Medikamentöse Behandlung

Eine medikamentöse Behandlung kann bei manchen psychischen Störungen unterstützend sinnvoll sein, bei anderen steht sie sogar im Vordergrund der Behandlung. Dies hängt ganz von der Diagnose und der Lebenssituation des jeweiligen Patienten ab. In unserer Abteilung kommt ein breites Spektrum unterschiedlicher Psychopharmaka zum Einsatz. Hauptsächlich handelt es sich um Antipsychotika (Medikamente gegen psychotische Symptome und Erregungszustände), Antidepressiva (Medikamente gegen depressive Symptome), Stimmungsstabilisatoren (Medikamente zur Vorbeugung von Depressionen und Manien) sowie Beruhigungsmittel (Medikamente gegen Ängste, Erregungszustände und Schlafstörungen). Nur die letztgenannte Medikamentengruppe birgt die Gefahr einer Abhängigkeit in sich. Deshalb gehen wir mit Beruhigungsmitteln besonders sparsam um. In manchen Situationen sind solche Medikamente aber unverzichtbar.
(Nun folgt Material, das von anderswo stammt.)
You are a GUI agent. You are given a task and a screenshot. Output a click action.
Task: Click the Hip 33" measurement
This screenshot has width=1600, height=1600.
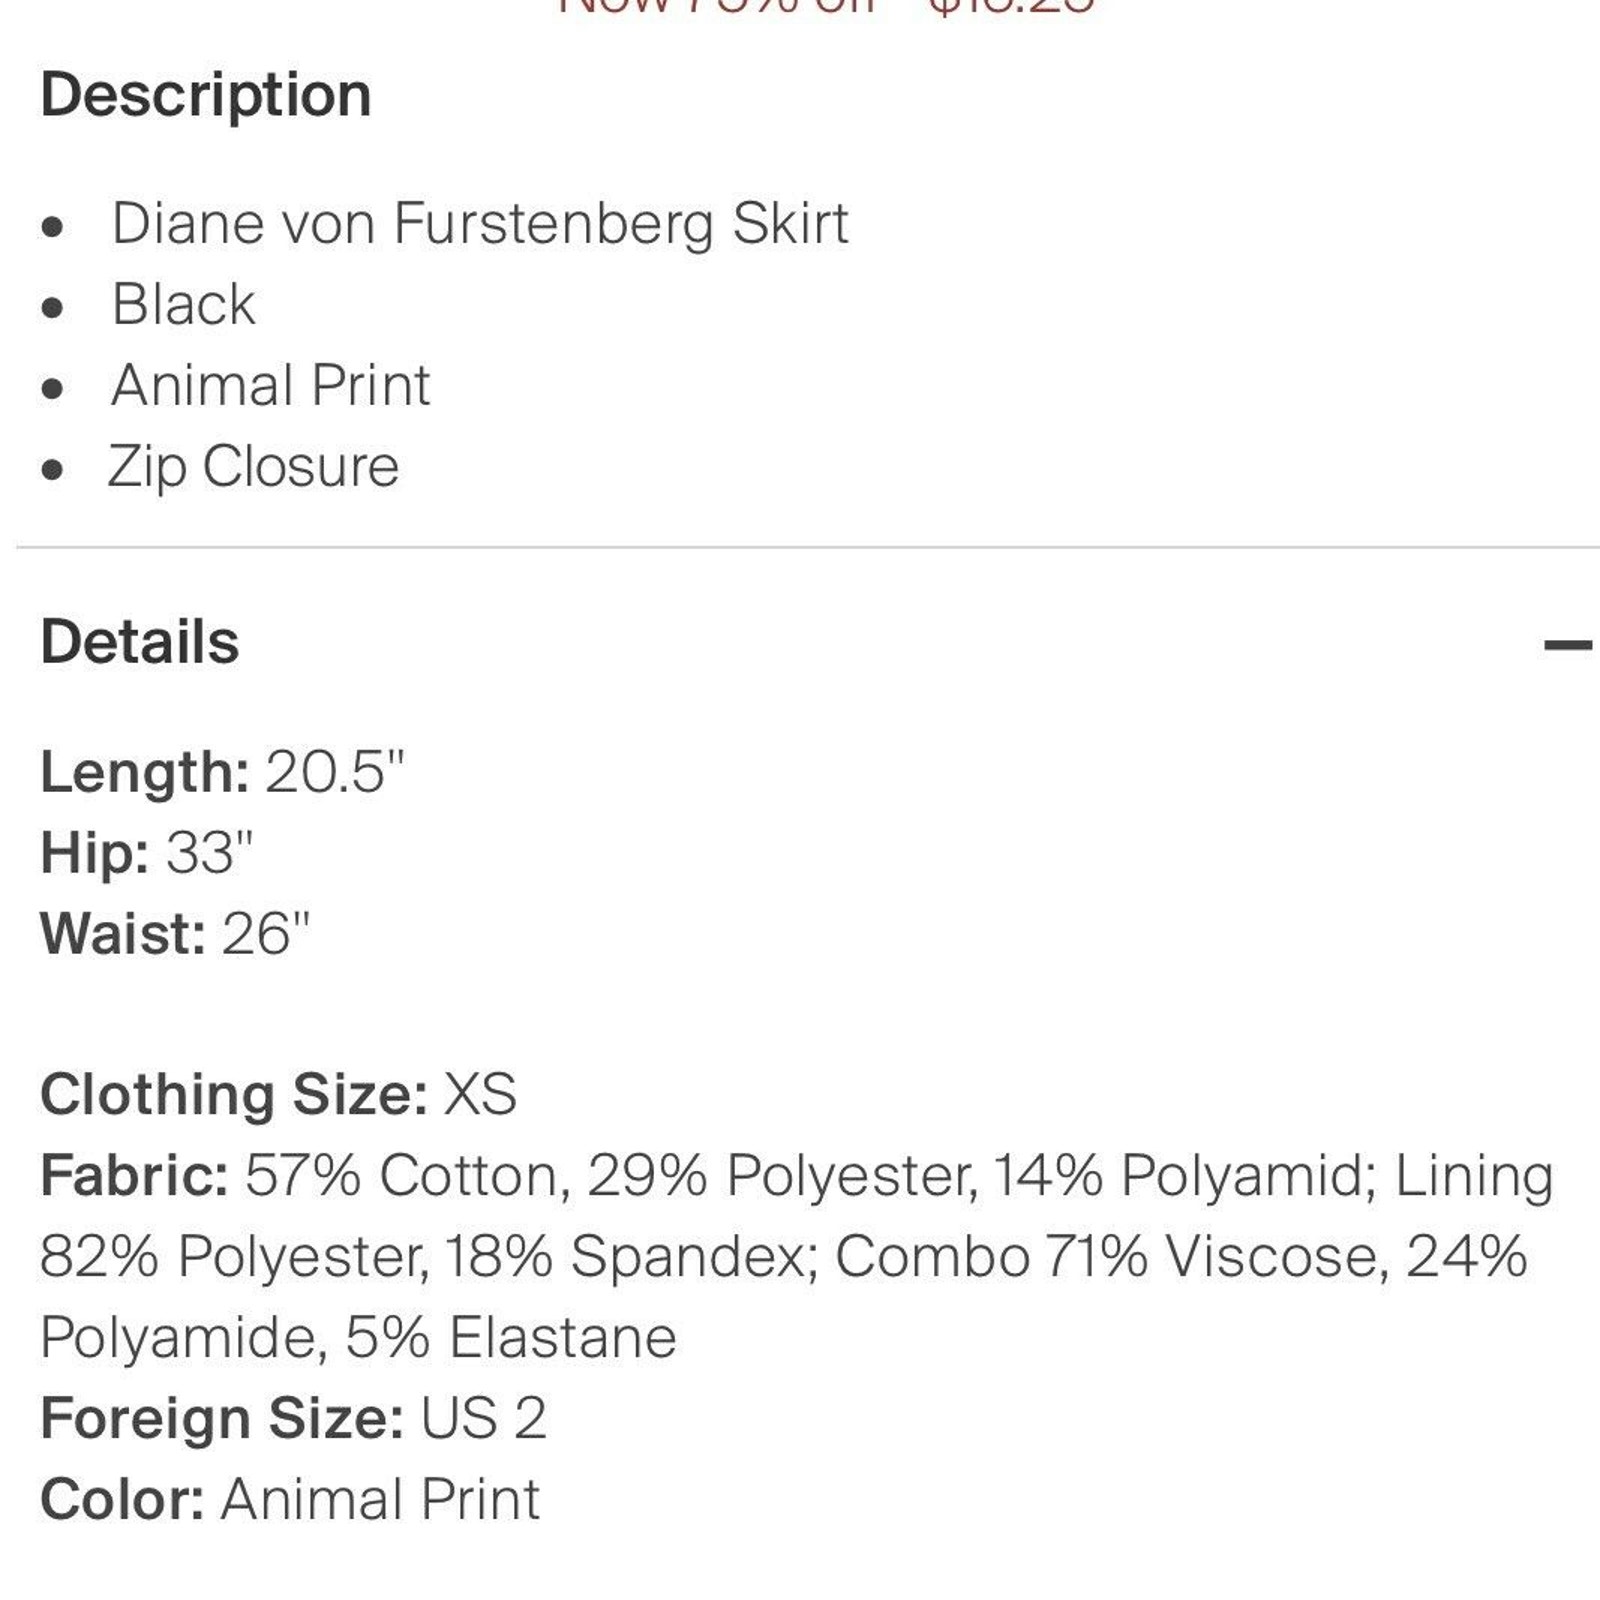147,853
Grundsätzlich gilt für jede medikamentöse Behandlung der Leitsatz: „So viel wie nötig, so wenig wie möglich.“

Alle verordnungspflichtigen Medikamente, die Sie bei uns erhalten, sind für Sie kostenfrei, auch Medikamente, die Sie von Ihrem Hausarzt gegen andere, nicht-psychische Erkrankungen verordnet bekommen haben. Sollten Sie allerdings mit außergewöhnlichen, nicht besonders gängigen Medikamenten behandelt werden, empfiehlt es sich, diese für ein bis zwei Tage mit zur stationären/teilstationären Behandlung zu bringen, da wir solche Medikamente oft erst besorgen müssen.

 

Die Mitarbeiter unserer Abteilung unterhalten keine Verbindungen zur Pharmazeutischen Industrie. Wir arbeiten zusammen mit MEZIS e.V., dem Ärztenetzwerk gegen Korruption und Bestechung, und informieren uns ausschließlich über unabhängige Medien über Neuerungen in der psychopharmakologischen Behandlung.